■ Your objective ■
Every line of the material must appear in the answer exactly as it does here.

Start of Given records

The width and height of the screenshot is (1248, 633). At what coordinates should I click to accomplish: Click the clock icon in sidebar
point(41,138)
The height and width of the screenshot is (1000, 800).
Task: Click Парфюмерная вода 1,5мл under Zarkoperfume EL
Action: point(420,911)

End of Given records

■ Reply to the exercise ■
The width and height of the screenshot is (1248, 633). At what coordinates should I click to accomplish: Click the clock icon in sidebar
point(41,138)
The height and width of the screenshot is (1000, 800).
Task: Click Парфюмерная вода 1,5мл under Zarkoperfume EL
Action: point(420,911)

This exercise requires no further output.